Zone de sécurité
prioritaire 21 juin 13
Jeudi
20 juin 2013. Deux camions de CRS à l’angle Myrha/Barbès. Une voiture de police
face au marché Dejean. Debout, près de la portière, un officier de police
balance une petite bouteille de gaz lacrymogène. Aucune activité particulière
autour de lui, aucune tension. Sauf cette bouteille. Qui se voit, qui se
montre.
Les
vendeurs à la sauvette se sauvent quand les forces de police apparaissent et
reviennent quand elles s’en vont. Ils reviennent plus denses, plus épais, comme
si la patrouille barattait le lait ou fouettait une mayonnaise. Ceux qui ne
partent pas sont usagers de drogues, dealers, distributeurs de prospectus pour
coiffeurs ou abonnements de téléphone. La patrouille passe, le trottoir se
coagule. Le passage devient difficile. Les vendeurs de maïs, de cacahuètes, de
portables, de montres, de sacs, de cigarettes. Les piétons avancent de biais,
comme des brise-glaces au printemps.
Ils
sont sans papiers, ils sont clandestins, vendeurs illicites. Ils risquent des
amendes, l’emprisonnement, le rapatriement. Leur marchandise peut être
détruite. Qui sont-ils ? Qui leur parle ? Qui sait pourquoi ils sont
là ? Ils n’ont pas l’air affolés. Ils font un travail, qui consiste à
vendre n’importe quoi pour vivre et à jouer au chat et à la souris. Ils
surveillent et vendent en même temps. Quand ils courent, ils plaisantent. Les
mamas africaines courent moins vite et hurlent quand on leur confisque la
marchandise. Mais pourtant, elles aussi reviennent. Tous les jours. Quand il
pleut, ils se réfugient sous les auvents des magasins et les commerçants
tentent en vain de les chasser.
Vendredi
21 juin. 17 heures 30. Les abords de Château Rouge sont à nouveau engorgés. Quatre
policiers bavardent près du métro. Je me présente. Je suis un habitant du quartier.
Bonjour Messieurs. Comment ça se passe ? Vous faites du bon travail ?
L’un d’eux s’éloigne d’un pas vif. Il ne veut surtout pas parler. Deux autres
s’éloignent. Celui qui reste me dit son découragement. Ça ne sert à rien. Si on
appliquait vraiment la loi, amendes et prisons, Mais on les laisse faire. On ne
verbalise même pas. Profond désarroi. Ou bien ils fuient. Ou ils parlent, démoralisés,
sans objectif.
Vous
vous rendez compte des effets dévastateurs d’une telle situation ? Jour après jour, des uniformes, des fuites,
des étals repliés, des cartons abandonnés, puis ils reviennent, cinq minutes
après, une heure après, le lendemain.
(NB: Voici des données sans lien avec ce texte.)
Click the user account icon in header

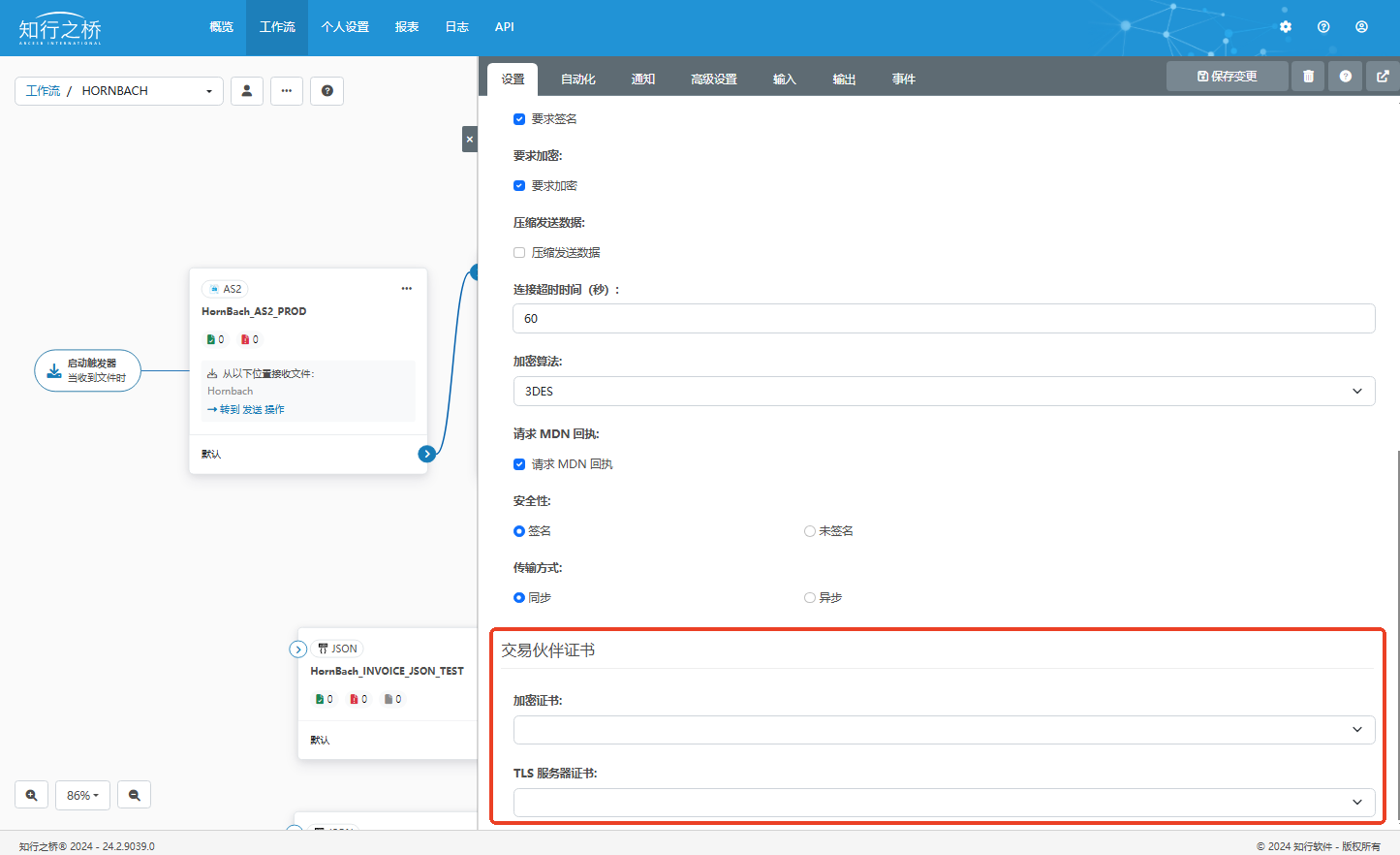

Aux citoyens, ces interventions apparaissent
coûteuses et inutiles. Les vendeurs à la sauvette ne sont même pas inquiets. Et
des policiers qui ont peur de parler aux habitants. Qui s’éloignent dès qu’on
leur pose des questions sur leur travail. Pourquoi pas des policiers toujours les mêmes
qui s’arrêteraient diraient bonjour aux habitants, la police de proximité. Au
lieu de ça, un quartier en état de siège, le désert des Tartares, on campe des
deux côtés. Sans résultat.
Je
vous dis tout ça parce que j’aime mon quartier, parce que je respecte le
travail de la police. Le travail des élus. Le travail des associations. Quand
on classe les écoles en ZEP, souvent les familles retirent leurs enfants, et le
ghetto est plus fermé encore. Si les choses continuent encore, le jeu actuel ne
sera pas seulement inutile, il deviendra dangereux. Les tensions seront plus
fortes, les habitants avides de calme se lasseront, ou seront encore plus en
colère. Ou ils partiront et il restera un quartier encore plus difficile à
vivre.
Il
n’est pas trop tard. Il n’est jamais trop tard.